**Task to carry out**:
Copy out the lines between the one holding "Switch to the 取得した値 tab" and the one holding "click(808, 455)", inclusive, with no changes.

[Item-finding lines]
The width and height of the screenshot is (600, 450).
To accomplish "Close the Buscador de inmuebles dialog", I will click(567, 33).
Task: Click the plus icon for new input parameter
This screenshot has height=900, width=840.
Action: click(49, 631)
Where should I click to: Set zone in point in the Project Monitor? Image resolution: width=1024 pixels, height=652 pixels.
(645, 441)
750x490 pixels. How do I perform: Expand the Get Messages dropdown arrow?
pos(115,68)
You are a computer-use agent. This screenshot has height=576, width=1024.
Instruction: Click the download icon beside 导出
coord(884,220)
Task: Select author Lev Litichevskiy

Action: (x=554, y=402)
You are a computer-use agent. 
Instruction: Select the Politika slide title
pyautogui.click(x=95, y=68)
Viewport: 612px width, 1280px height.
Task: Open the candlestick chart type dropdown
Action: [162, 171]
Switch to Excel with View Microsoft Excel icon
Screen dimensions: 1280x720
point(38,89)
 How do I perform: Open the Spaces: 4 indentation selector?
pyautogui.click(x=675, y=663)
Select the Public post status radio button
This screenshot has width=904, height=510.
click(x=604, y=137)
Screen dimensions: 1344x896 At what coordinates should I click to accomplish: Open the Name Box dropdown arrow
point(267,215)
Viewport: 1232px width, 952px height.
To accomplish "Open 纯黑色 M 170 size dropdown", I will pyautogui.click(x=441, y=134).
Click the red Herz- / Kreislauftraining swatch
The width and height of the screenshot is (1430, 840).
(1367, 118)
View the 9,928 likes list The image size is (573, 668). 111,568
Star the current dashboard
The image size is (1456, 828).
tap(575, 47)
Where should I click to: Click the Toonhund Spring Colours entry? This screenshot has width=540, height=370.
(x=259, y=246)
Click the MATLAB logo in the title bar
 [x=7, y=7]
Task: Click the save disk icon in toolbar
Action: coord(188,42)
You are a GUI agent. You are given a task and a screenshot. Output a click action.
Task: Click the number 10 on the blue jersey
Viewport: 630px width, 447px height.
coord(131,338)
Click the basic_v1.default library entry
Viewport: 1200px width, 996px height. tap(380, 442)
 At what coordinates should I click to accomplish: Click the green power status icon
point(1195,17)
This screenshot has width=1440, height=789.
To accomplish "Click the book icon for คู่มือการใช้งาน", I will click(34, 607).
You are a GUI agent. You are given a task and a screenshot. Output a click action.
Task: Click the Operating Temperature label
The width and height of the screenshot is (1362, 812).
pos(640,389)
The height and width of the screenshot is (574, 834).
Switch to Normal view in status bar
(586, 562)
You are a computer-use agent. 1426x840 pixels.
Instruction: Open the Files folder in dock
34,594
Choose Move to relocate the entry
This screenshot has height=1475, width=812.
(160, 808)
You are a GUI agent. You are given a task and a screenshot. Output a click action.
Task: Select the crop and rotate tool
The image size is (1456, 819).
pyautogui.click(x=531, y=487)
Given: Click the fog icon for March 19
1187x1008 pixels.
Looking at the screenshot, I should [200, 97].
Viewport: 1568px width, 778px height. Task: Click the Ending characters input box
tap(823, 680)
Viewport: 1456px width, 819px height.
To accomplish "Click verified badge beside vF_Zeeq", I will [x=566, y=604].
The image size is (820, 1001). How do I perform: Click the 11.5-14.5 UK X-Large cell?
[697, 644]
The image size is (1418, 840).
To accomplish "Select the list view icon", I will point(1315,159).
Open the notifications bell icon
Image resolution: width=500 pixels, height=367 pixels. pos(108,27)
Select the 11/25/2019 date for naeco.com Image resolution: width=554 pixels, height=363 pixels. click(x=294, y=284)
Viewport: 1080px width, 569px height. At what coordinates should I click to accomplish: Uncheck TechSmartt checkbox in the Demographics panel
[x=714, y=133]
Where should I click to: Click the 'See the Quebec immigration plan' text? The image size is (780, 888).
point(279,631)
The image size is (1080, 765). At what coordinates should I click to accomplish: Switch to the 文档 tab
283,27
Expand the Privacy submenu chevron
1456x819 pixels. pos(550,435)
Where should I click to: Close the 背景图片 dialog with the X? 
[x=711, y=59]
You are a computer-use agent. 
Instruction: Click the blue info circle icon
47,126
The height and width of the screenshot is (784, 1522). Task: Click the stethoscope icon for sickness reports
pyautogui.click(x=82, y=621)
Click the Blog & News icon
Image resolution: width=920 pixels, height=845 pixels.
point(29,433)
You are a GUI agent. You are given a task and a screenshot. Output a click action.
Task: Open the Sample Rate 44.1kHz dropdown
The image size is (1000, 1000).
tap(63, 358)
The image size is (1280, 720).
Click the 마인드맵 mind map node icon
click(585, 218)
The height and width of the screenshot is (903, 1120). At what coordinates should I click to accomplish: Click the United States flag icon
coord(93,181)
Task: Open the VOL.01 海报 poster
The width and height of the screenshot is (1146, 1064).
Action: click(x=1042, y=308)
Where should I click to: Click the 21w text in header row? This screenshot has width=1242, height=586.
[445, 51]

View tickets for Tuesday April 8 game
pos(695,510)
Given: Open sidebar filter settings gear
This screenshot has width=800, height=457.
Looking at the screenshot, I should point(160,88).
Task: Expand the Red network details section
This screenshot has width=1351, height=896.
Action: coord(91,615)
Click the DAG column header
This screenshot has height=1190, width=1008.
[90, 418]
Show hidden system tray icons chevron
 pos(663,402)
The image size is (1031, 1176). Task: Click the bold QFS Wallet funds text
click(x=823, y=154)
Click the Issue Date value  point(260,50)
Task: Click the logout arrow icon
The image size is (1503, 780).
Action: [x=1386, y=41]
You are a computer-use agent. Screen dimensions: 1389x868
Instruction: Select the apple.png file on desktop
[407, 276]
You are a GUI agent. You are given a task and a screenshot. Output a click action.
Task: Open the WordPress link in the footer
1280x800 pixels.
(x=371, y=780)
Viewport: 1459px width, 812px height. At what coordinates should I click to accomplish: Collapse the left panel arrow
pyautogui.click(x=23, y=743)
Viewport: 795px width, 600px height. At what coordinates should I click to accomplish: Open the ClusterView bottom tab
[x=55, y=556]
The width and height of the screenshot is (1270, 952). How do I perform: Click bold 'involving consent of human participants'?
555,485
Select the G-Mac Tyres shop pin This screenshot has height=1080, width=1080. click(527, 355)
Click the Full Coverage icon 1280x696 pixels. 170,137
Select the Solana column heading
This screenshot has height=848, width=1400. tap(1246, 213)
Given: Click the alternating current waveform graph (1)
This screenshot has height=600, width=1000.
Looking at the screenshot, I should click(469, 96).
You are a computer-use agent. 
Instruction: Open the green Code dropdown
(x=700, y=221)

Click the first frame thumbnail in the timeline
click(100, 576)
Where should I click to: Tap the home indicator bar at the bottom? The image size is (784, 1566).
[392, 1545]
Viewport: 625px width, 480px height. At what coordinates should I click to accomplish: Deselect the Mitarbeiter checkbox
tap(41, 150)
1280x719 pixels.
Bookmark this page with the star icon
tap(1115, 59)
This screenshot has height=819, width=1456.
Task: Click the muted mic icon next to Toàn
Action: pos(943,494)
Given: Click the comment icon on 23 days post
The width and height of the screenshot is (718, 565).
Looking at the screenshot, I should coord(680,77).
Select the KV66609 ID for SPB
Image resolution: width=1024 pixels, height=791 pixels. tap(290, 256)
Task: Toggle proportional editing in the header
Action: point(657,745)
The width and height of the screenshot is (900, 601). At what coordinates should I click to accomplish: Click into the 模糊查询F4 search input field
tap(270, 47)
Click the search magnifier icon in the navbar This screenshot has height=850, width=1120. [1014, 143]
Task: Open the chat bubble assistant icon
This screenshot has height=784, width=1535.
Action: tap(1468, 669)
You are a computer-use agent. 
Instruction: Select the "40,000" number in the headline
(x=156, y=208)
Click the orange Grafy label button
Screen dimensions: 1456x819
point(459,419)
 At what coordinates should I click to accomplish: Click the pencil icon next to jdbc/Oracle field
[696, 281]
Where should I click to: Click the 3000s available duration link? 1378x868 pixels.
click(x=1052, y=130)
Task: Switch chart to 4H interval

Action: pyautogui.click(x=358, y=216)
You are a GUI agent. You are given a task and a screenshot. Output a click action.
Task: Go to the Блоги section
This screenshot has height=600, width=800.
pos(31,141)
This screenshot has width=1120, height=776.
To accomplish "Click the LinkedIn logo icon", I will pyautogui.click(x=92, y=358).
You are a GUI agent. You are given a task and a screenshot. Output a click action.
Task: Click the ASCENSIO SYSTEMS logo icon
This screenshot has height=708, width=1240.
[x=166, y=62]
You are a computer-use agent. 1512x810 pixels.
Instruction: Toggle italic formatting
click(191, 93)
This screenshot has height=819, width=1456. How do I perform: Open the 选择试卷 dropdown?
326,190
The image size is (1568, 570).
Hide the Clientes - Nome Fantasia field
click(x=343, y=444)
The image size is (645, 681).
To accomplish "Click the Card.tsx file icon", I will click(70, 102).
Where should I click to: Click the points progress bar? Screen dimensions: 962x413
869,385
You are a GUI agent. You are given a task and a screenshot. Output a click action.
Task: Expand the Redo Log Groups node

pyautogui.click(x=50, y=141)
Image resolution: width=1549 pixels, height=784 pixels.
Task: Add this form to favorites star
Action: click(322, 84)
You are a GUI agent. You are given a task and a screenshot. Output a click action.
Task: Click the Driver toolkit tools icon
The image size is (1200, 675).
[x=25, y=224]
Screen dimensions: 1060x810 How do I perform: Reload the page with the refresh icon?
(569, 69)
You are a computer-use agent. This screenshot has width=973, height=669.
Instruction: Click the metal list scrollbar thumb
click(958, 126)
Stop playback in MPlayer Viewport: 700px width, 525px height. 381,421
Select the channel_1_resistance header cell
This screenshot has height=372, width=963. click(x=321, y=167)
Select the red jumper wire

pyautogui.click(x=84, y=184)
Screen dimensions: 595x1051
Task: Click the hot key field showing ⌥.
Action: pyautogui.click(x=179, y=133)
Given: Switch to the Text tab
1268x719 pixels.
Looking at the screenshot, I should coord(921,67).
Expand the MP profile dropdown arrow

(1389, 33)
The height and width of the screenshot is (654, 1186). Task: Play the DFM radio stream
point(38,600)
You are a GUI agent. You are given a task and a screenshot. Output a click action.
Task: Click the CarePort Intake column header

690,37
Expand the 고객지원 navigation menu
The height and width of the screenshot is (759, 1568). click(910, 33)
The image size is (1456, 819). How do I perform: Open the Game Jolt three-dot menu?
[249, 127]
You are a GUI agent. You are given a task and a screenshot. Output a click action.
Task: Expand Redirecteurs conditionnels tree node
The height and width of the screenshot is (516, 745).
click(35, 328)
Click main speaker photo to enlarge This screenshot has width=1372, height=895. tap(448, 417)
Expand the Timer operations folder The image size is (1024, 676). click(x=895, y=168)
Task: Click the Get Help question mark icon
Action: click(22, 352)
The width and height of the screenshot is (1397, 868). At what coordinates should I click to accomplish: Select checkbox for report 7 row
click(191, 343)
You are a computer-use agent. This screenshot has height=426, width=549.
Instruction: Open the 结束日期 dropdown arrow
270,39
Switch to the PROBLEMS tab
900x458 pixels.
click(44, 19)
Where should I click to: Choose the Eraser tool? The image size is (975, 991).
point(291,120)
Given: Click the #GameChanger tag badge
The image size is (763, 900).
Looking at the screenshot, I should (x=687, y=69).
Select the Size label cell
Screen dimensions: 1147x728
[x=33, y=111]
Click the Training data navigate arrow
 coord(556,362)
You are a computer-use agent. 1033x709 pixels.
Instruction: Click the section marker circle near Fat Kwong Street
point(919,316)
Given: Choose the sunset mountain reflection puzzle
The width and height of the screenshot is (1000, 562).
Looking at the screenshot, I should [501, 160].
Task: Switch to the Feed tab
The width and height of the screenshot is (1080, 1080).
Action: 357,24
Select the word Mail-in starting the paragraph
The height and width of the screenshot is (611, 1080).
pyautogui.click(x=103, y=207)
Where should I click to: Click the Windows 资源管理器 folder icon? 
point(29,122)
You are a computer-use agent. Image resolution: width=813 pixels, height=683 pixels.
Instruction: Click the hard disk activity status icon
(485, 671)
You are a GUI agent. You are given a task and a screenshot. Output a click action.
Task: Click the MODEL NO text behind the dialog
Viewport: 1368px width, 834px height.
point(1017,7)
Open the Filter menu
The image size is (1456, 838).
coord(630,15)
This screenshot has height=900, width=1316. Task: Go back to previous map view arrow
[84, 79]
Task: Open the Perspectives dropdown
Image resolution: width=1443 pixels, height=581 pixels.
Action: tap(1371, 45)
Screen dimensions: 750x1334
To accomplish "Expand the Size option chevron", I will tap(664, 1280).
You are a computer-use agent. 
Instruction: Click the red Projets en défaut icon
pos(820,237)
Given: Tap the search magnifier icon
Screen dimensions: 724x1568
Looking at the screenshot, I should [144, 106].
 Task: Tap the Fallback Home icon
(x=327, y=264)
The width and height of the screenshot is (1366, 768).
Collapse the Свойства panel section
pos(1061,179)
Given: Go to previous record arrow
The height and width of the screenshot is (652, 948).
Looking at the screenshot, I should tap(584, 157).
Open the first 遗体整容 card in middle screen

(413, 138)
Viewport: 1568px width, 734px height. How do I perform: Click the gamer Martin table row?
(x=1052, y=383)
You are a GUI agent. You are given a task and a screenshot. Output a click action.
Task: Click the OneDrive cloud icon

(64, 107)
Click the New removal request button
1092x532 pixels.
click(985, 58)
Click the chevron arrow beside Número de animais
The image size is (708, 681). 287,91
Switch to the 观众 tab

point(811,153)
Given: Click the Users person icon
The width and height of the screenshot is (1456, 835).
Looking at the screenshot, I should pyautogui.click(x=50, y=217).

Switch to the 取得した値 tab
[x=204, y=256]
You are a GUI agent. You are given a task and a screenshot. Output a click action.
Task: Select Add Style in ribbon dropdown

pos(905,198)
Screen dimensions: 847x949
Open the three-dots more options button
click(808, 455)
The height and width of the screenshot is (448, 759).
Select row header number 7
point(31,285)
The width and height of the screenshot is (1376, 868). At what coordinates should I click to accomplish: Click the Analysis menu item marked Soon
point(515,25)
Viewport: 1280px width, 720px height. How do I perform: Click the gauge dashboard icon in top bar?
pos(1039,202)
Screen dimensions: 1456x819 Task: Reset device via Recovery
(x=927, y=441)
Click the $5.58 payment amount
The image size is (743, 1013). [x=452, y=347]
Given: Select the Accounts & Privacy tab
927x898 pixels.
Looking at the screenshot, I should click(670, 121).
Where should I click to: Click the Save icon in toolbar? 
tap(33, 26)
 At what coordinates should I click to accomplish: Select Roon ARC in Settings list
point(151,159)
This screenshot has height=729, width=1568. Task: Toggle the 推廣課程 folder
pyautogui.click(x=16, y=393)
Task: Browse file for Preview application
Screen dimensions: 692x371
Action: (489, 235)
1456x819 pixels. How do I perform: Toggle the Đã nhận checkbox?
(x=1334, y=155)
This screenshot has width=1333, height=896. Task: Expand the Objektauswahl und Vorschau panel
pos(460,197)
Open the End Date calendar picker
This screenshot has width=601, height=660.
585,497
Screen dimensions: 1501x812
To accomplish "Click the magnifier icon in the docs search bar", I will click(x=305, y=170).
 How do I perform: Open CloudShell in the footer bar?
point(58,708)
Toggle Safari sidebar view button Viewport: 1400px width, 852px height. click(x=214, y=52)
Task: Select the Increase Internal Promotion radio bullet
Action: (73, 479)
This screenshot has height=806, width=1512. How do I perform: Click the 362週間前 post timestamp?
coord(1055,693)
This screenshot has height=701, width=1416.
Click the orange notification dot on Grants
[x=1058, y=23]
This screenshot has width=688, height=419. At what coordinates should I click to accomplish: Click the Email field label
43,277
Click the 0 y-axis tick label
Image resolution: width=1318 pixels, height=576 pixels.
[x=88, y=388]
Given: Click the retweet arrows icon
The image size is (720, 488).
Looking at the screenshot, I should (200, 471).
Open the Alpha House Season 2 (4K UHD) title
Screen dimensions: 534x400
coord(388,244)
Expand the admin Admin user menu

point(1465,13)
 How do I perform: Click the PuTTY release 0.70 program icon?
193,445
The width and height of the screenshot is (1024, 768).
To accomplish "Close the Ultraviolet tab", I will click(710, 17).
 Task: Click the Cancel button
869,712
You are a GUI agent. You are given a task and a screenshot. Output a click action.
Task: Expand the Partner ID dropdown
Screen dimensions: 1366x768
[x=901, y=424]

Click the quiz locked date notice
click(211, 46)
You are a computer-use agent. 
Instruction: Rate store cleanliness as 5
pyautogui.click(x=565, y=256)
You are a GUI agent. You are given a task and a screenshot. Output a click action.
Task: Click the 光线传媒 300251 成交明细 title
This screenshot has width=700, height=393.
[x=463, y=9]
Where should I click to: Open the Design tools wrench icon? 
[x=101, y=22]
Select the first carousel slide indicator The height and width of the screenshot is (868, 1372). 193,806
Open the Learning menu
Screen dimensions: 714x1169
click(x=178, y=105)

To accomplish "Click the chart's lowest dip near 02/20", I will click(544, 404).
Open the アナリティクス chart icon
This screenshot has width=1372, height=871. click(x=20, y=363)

**Exercise result**:
Switch to the 取得した値 tab
[x=204, y=256]
You are a GUI agent. You are given a task and a screenshot. Output a click action.
Task: Select Add Style in ribbon dropdown

pos(905,198)
Screen dimensions: 847x949
Open the three-dots more options button
click(808, 455)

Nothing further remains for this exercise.